Google tries to defend its Web Environment Integrity
techreport.com
I'm happy to see this being noticed more and more. Google wants to destroy the open web, so it's a lot at stake.
Google basically says "Trust us". What a joke.
You are viewing a single comment
Would WEI stop Adblock by DNS? Like pihole or similar ?
Basically it's a way for a "third party" that's chosen by the web server to verify the environment where the front end code is running meets its standards. Those standards would be up to the third party. So I'd imagine if an assessor said "hey, we can verify ads load properly" or even "we verify this extension isn't running" then many sites would possibly choose those assessors. It also is blatantly deceitful because of all the issues it suggests it can fix, it doesn't actually fix any of them. And many of them aren't even that big of a problem.
From my very basic understanding of it yes. It in effect checks what's loaded against what was served and if there's a discrepancy it does its thing.
Note. If I have misunderstood please someone correct me.
Is there anything that would prevent some kind of proxy stripper? I'm thinking something that loads the page with a clean agent, strips out the shit and serves a nice clean page?
Definitely beyond pihole as it stands, but doable.
It would need something that would trick the checker into reporting an all good when local extensions fiddle with the rendered page. Not impossible IMHO but I'm wayyy to dumb for that shit. I was a sre not a developer.
Yes and no. They can freely enforce a specific DNS server and reject any browser with a custom one as "tampered with". Just like they can freely enforce any part of your system being like they want it to be "or else".
All of that can be easily checked via JavaScript, but now if you world use extensions to disable those checks you would not pass the attestation.
So yeah, essentially you no longer have control over your computer, and need to bend over and accept everything the site owner wishes to do.
Including a malicious site owner's wishes.
No, but that only works if the ads are being served by known ad hosts, so you should expect that adtech will get hip to that and proxy their traffic through the same hosts as the content.
That being said, it’s pretty easy to check if a user has network blackholing going on in clientside JavaScript, you just do a test request to a popular ad network and see if it resolves, no special browser support needed.
No that should still work. The server will send a page to your browser, and when the browser renders it, it will request the ad. And your pihole will block the request.
Unless WEI somehow changes how page rendering works but I don't think so.
Not really. The environment could easily include resolution of an ad server. If a site uses two ad servers and neither resolves, the attestor could decide to fail the environment. The problem is the attestation is left open for the attestor to create. It could check web browser, extensions, operating system, etc. I fail to see how this is at all privacy protecting to begin with.
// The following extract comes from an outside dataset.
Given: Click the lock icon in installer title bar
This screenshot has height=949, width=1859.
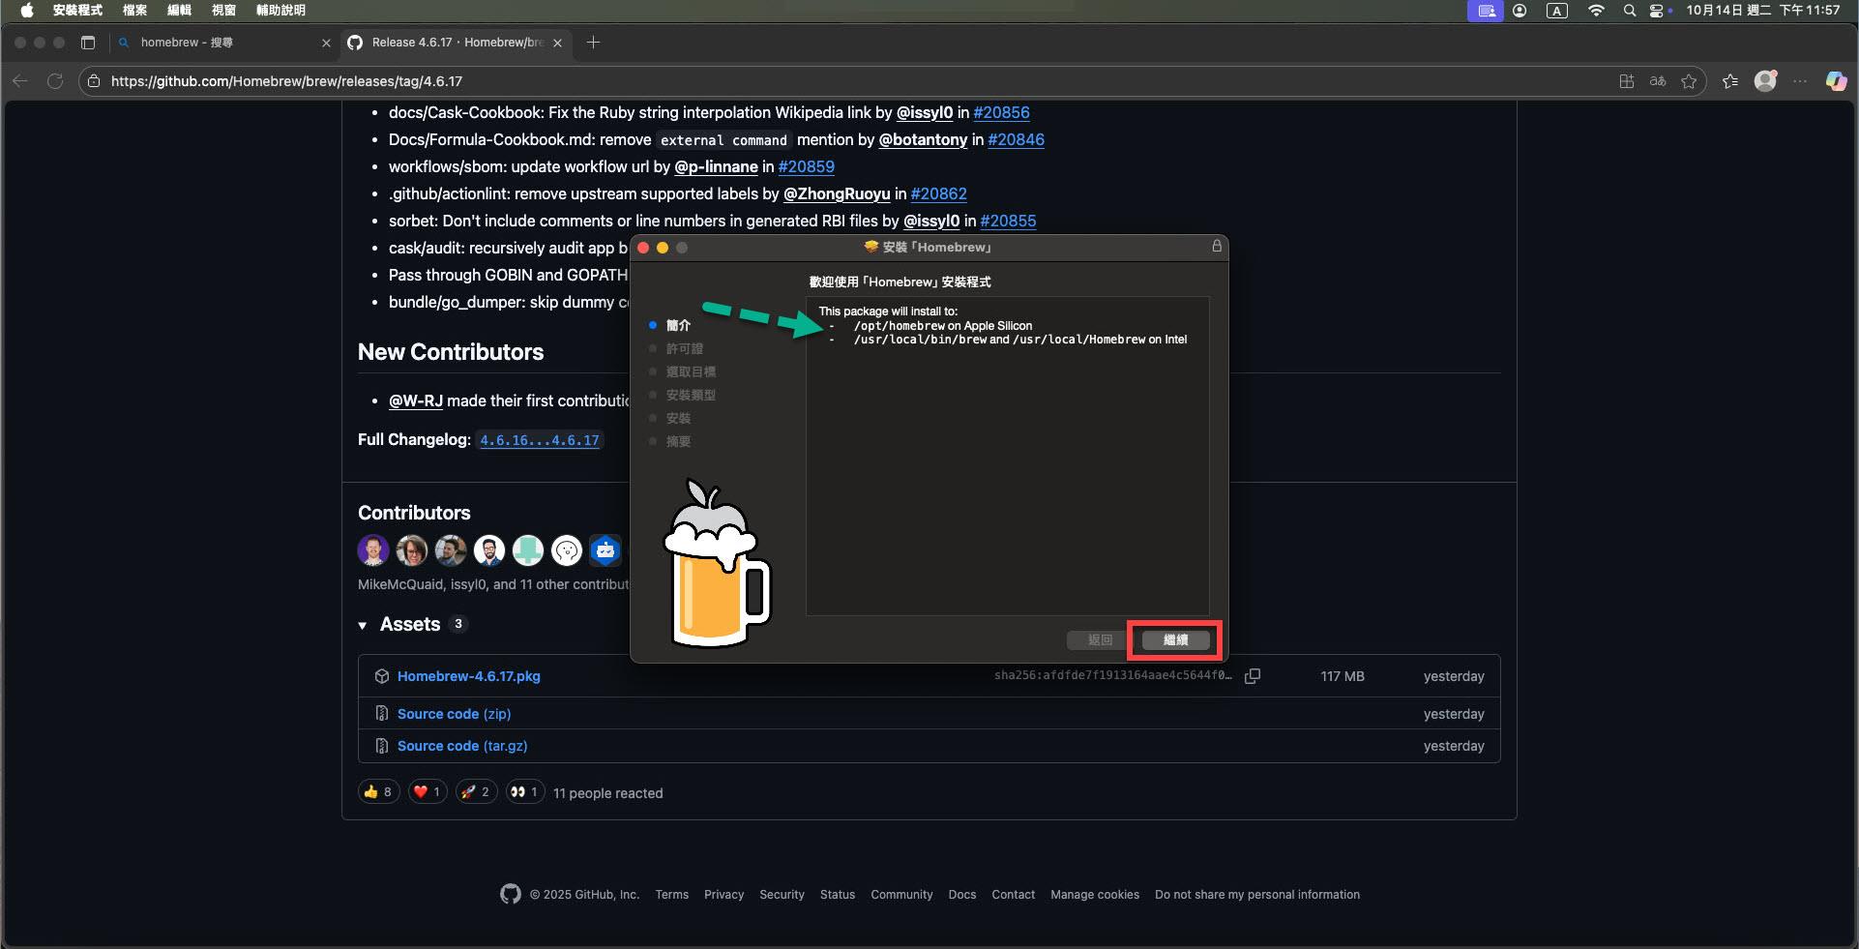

That's absolutely horrible.
Stop WEI.
Does blocking ads by DNS still work? Current ads are AFAIK more sophisticated
Yes, it works well. There are some ads, like those built in to apps and pages for self-promotion (Microsoft having an ad for office on their own website, for example), that cant be blocked without disabling the service itself because the ad dns is the same as the content dns, but otherwise it works well.